Wir haben bisher 35 Rückmeldungen nach Exposition mit Venlafaxin in der Frühschwangerschaft erhalten:
3 x Schwangerschaftsabbruch
6 x Spontanabort
22 x unauffälliges Neugeborenes
4 x angeborene Anomalie (3 x Nierenstau, 1 x Trisomie 21)

In unserem kleinen Kollektiv fällt die Häufung von Nierenstörungen auf. Allerdings ist die Aussagekraft bei derart kleinen Fallzahlen noch eingeschränkt.

Erprobtere Antidepressiva wie Amitryptilin, Fluoxetin oder Citalopram wären in der Schwangerschaft grundsätzlich vorzuziehen.

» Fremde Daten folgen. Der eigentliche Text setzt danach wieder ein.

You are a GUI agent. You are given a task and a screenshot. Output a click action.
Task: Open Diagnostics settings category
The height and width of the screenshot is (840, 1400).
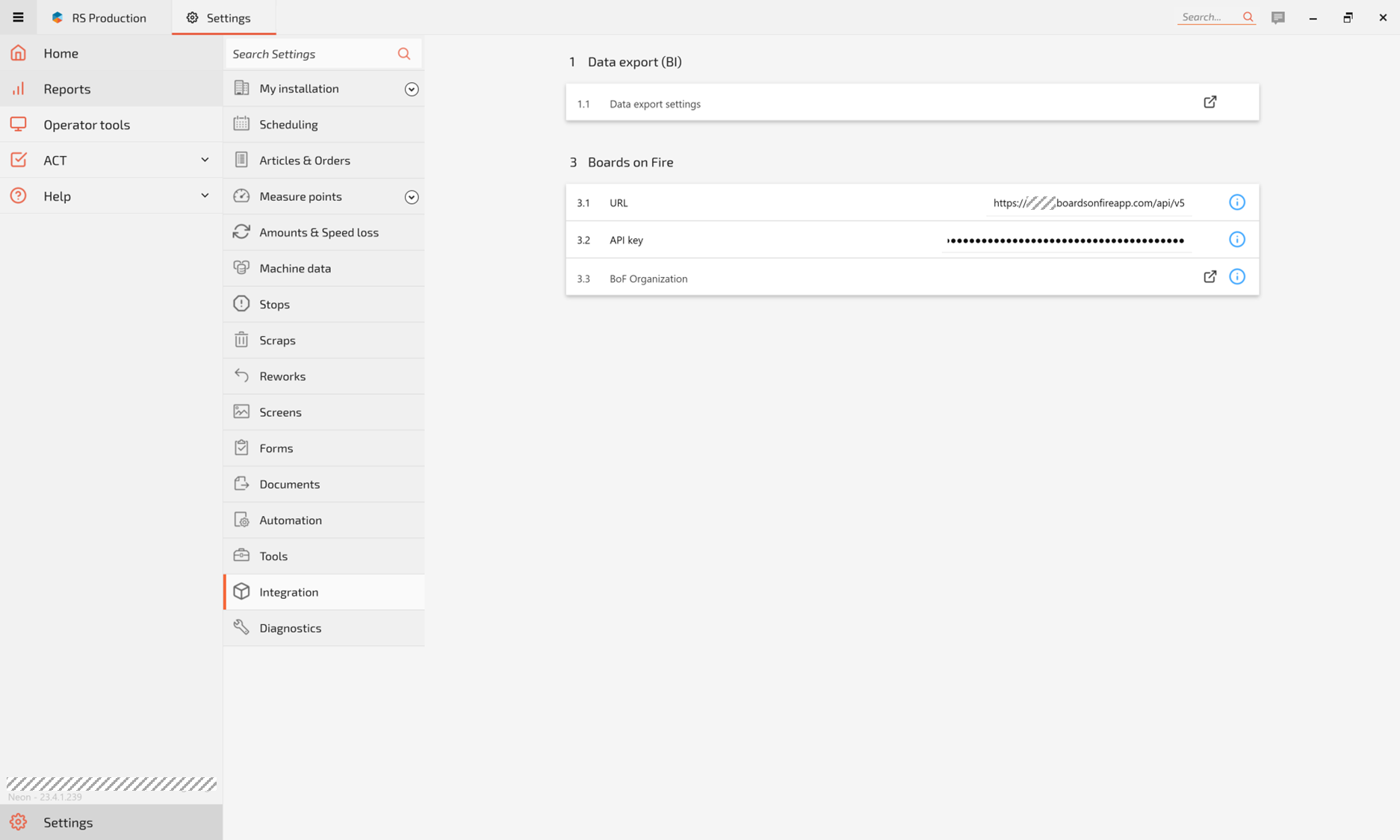click(290, 628)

Die kanadischen Gesundheitsbehörden warnen neuerdings vor kindlichen Komplikationen bei der Einnahme von Citalopram, Fluoxetin, Fluvoxamin, Mirtazapin, Paroxetin, Sertralin und Venlafaxin sowie Bupropion im letzten Schwangerschaftsdrittel. Atem- und Ernährungsstörungen, Krampfanfälle, Unruhe und anhaltendes Schreien können verlängerten Krankenhausaufenthalt, Beatmung bzw. Ernährung per Sonde erfordern. Es kann sich dabei um direkte unerwünschte Wirkungen der Antidepressiva auf das Neugeborene oder um Zeichen eines Entzugssyndroms handeln. Während des dritten Trimenons könne daher eine langsame Reduktion der Dosis der genannten Antidepressiva ratsam sein. Keinesfalls sollten jedoch Schwangere Antidepressiva ohne ärztliche Anleitung absetzen (Health Canada: Warning/Advisory vom 9. August 2004).
In unserem Kollektiv wurde die Medikation nur in 11 Fällen bis zur Geburt beibehalten. Bei einem Kind fielen Anpassungsstörungen mit Bradykardie (niedrige Herzfrequenz) auf.